In a teaching setting, the same situation is never replicated. Teachers make judgements, and draw ‘lessons’ from each teaching episode – their own and that of others – in order to re-engage in the action research cycle, an engagement that encompassed collective action and renewal. The lessons that they draw from can be seen as the ‘stories’ which they tell about their understanding of their own teaching (Jalongo et al, 1995; Connelly & Clandinan, 1986, 1990, Elbaz, 1991). It is from the ‘stories’ which they construct that teachers will build new actions and understandings.
Reflective storying, however, is not a purely individual activity unconnected to any educational, social or political project. Reflection in action research is ‘critical’ in that it centres on not only the everyday things of teaching and learning but on the social, political and institutional contexts in which such activities occur. ‘Critical’ reflection in action research means extending the understanding of a teacher’s own experiences in the classroom to its connection to broader relations of power in education and society more generally. It also calls for shared reflection with others, as dialogue with action research colleagues provides a means of testing reasons for educational actions and for making interpretive judgements and evaluations about the consequences of those actions.
We have chosen to focus on lecturers’ final reflections on their involvement with the Project, the following being representative of the sentiments expressed.
Humanities lecturer – TULIP strategies have caused me to assess what has worked (or not worked) for me and to try to make my lectures more participatory and less didactic.

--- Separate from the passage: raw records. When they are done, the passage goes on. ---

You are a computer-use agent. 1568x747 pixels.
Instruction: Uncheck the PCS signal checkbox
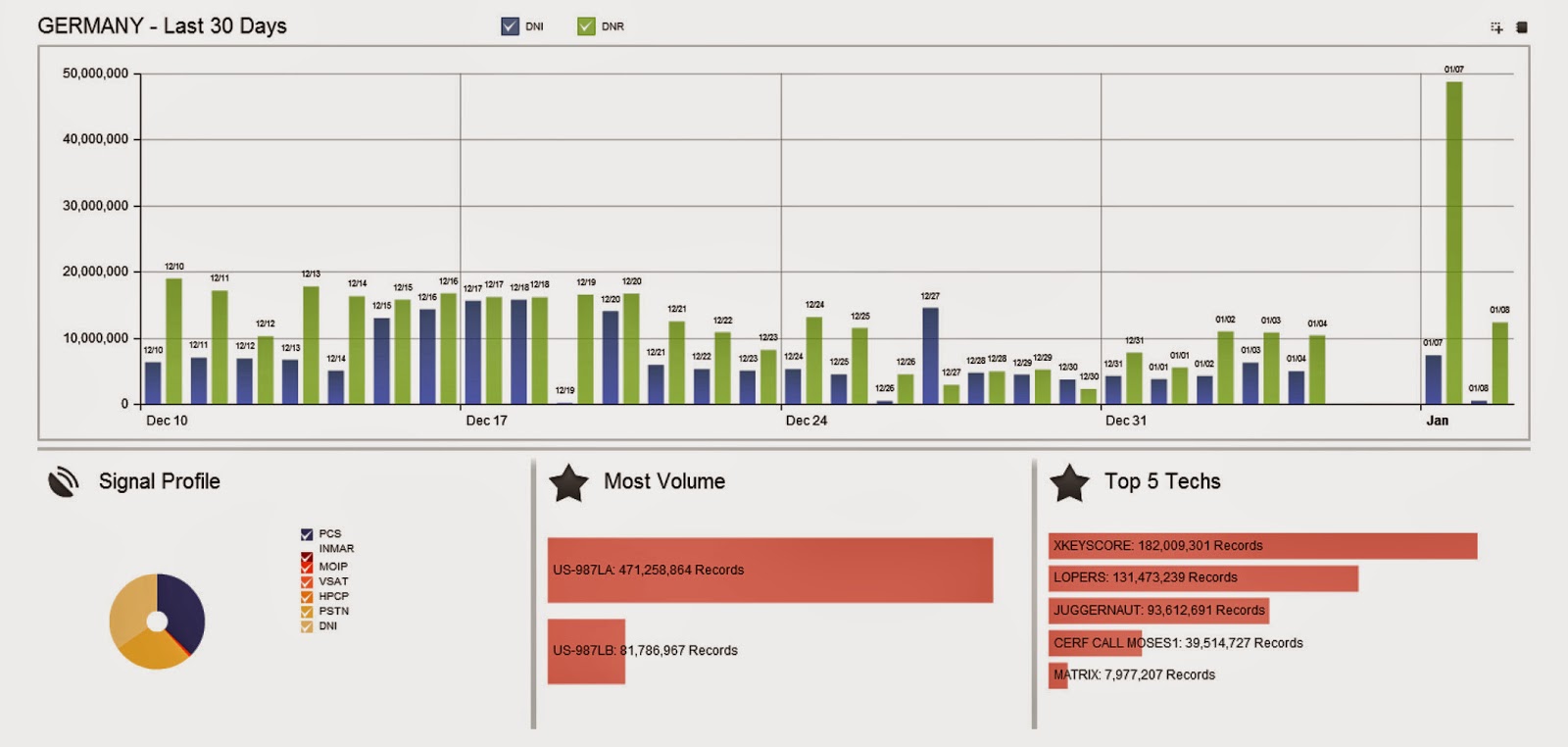click(307, 534)
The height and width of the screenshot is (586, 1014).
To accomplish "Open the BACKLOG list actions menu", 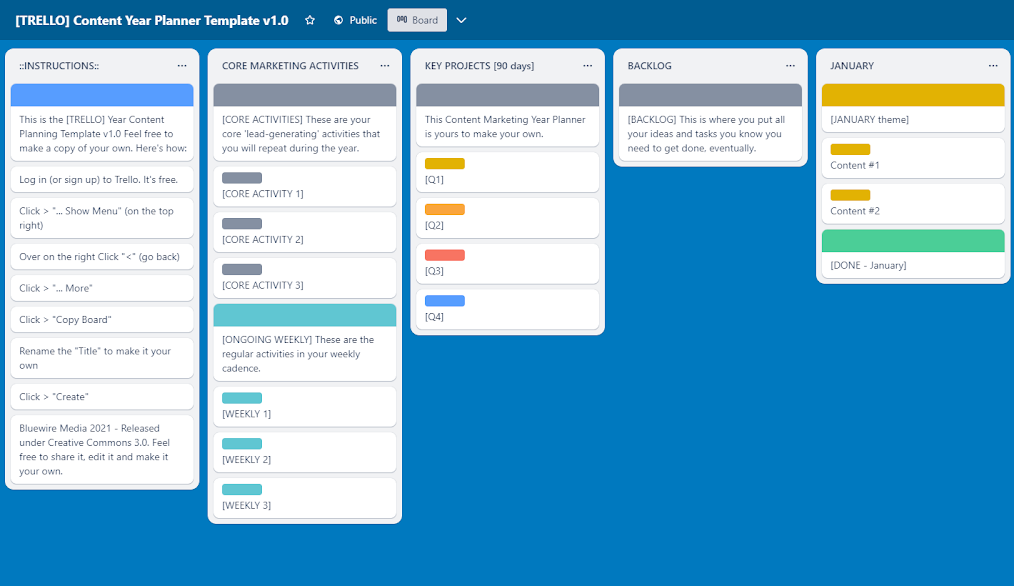I will click(791, 66).
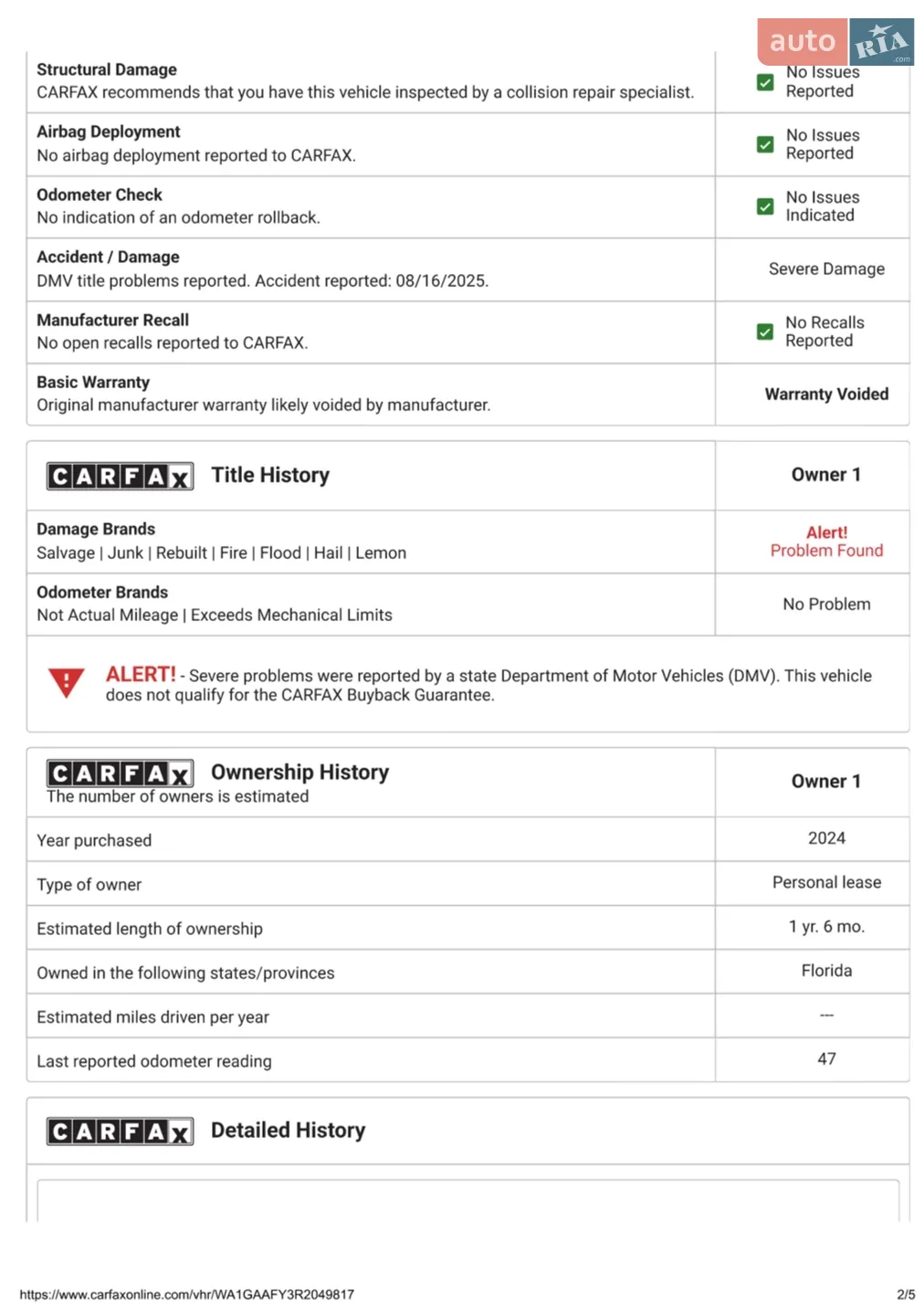
Task: Click the Manufacturer Recall green checkmark
Action: pyautogui.click(x=765, y=331)

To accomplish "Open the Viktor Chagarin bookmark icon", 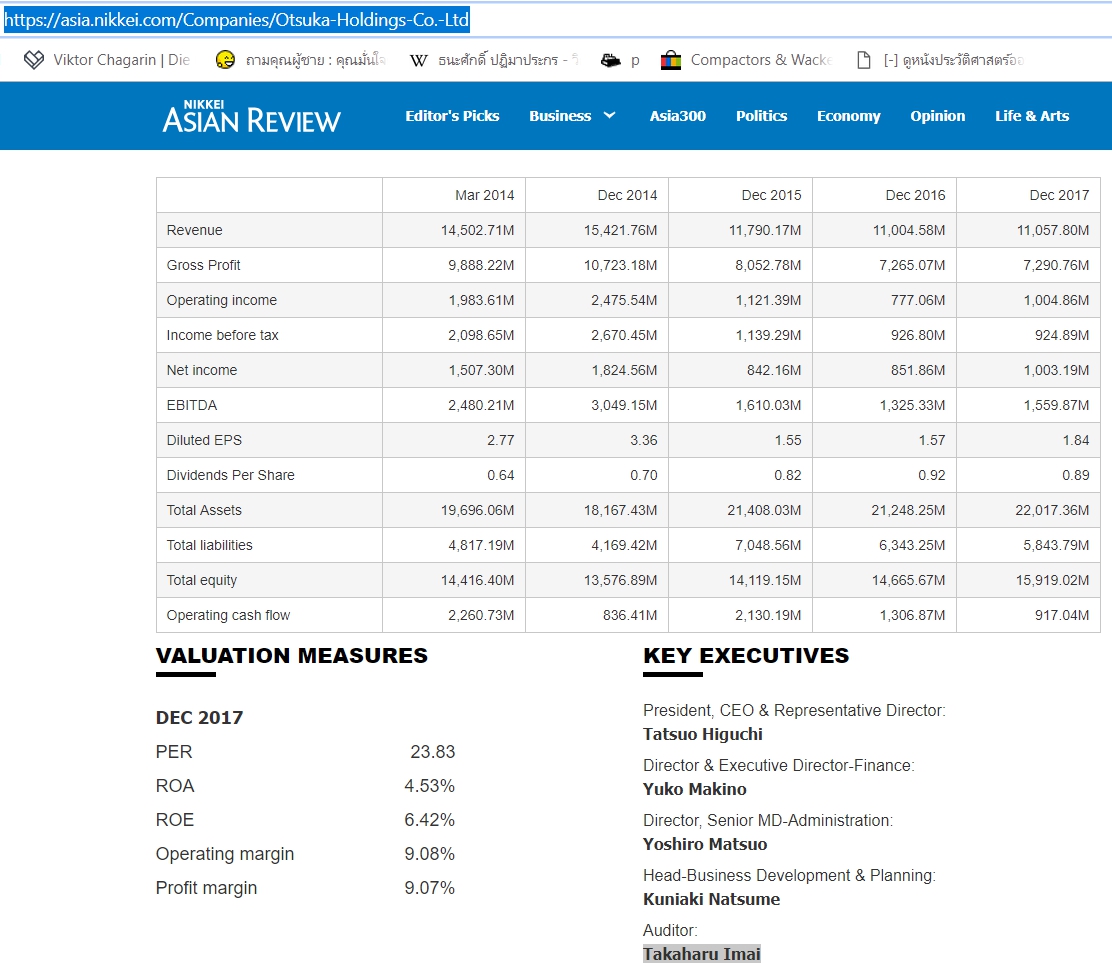I will (x=34, y=60).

I have learned why some of my strategies haven't always worked and am eager to get back out there and try some new strategies.
The following reflections, however, indicate the different ways in which the overall culture of the institution can inhibit or constrain teachers from initiating change in their teaching practices.
Science lecturer – I suspect that focusing on communication skills in science is almost unheard of – at least in some students’ minds. I suspect that if communication and literacy issues were pushed in other science units, those units might get a reputation for being difficult, and students might avoid enrolling in them, leaving us possibly with a dangerously decreased teaching load.
Nursing lecturer – One of the great strengths for me was talking to others about my teaching. And it’s suddenly made teaching more exciting. No-one wants to know about my teaching knowledge. They’re interested in all sorts of other aspects, like what’s your research. Nobody says, ‘how’s your teaching?’ They couldn’t give a damn. All of a sudden I was with a group that ‘gave a damn’. That was really good, and I’ve had lots of ideas so got energised by others, and I’ve heard basically the problems I experienced were the same. The other thing that I enjoyed was it made me get back and experiment a bit. I’d fallen into a rut. I had the formula there, it worked, and I didn’t move out of the formula. And all of a sudden I had to, and that was great. I discovered I could do things quite differently.